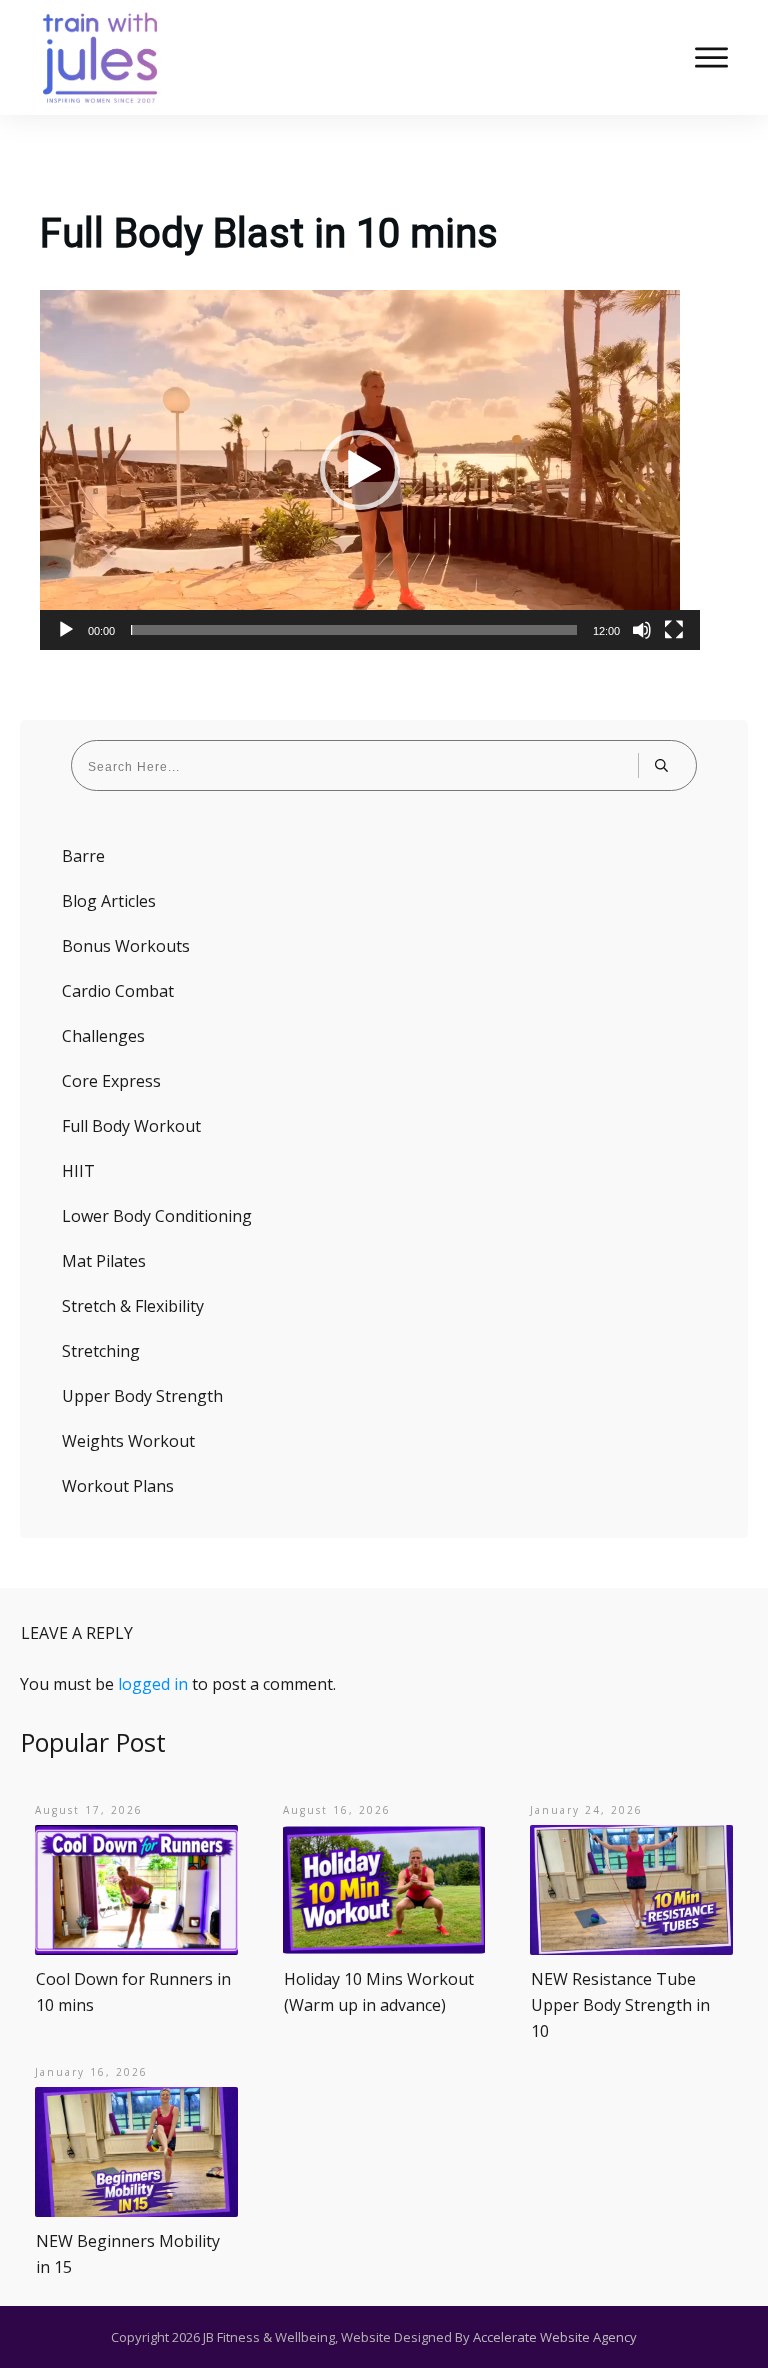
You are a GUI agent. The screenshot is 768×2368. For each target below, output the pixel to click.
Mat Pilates (104, 1261)
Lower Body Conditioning (157, 1216)
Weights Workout (128, 1441)
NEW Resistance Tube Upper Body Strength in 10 (620, 2005)
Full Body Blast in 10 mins (269, 233)
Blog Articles (109, 901)
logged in (153, 1684)
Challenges (103, 1036)
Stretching (101, 1351)
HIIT (78, 1171)
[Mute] (642, 630)
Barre (83, 856)
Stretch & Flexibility (133, 1306)
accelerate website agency (555, 2337)
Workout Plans (118, 1486)
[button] (360, 470)
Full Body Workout (131, 1126)
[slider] (354, 630)
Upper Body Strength (142, 1396)
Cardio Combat (118, 991)
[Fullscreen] (674, 630)
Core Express (111, 1081)
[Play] (66, 630)
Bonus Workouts (126, 946)
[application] (360, 470)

# EXERCISE DIRECTIONS:
Quote, word for word, every line starting at the one that contains "[button] (360, 470)" and ending with the final line of the entries.

# RESPONSE TO THE TASK:
[button] (360, 470)
Full Body Workout (131, 1126)
[slider] (354, 630)
Upper Body Strength (142, 1396)
Cardio Combat (118, 991)
[Fullscreen] (674, 630)
Core Express (111, 1081)
[Play] (66, 630)
Bonus Workouts (126, 946)
[application] (360, 470)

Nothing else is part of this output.